Problem statement:
Please quote the records word for word, starting at the line that contains "You are a computer-use agent. 564x416 pixels." and continuing through the last line of the records.

(Entries for text and item locations)
──────

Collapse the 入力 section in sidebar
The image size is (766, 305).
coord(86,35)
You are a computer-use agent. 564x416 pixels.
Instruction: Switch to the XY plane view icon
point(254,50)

──────

Exercise solution:
You are a computer-use agent. 564x416 pixels.
Instruction: Switch to the XY plane view icon
point(254,50)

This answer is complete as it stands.